ESQL: GROUP BY ALL by leontyevdv · Pull Request #137367 · elastic/elasticsearch

leontyevdv · 2025-10-30T10:44:53Z

The final goal of the task #136253 is to output a list of dimensions for the time-series group.

We split this work into the three steps:

Support bare time-series aggregation functions and output the value of _tsid in the new _timeseries column:
Example:

TS k8s
| STATS avg = avg_over_time(network.cost) BY tbucket = TBUCKET(1 hour)

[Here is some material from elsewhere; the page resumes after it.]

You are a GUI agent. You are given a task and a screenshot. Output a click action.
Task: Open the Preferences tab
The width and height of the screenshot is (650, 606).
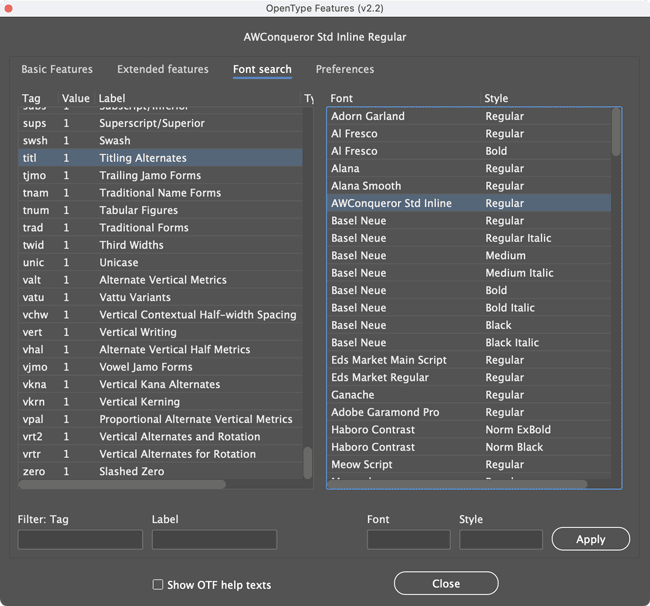(x=344, y=70)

avg:double         | tbucket:datetime         | _timeseries:keyword
7.262931034482759  | 2024-05-10T00:00:00.000Z | KBGrBhmEnziumfgfOq1dn9NyLSzHbdLj0kfy_m-tXh-yxVR6b3E17ss
6.870689655172414  | 2024-05-10T00:00:00.000Z | KBGrBhmEnziumfgfOq1dn9NyLSzHck3A2MQiFrxrlvTQFP7YxbJ0rYg
6.635416666666667  | 2024-05-10T00:00:00.000Z | KBGrBhmEnziumfgfOq1dn9NyLSzHmDfU38IhLHmDYPRNCcqXvvDolM4

Load a list of dimensions and output them in the _timeseries column instead of _tsid (here is a doc about it).
Make the optimization to load a doc per _tsid.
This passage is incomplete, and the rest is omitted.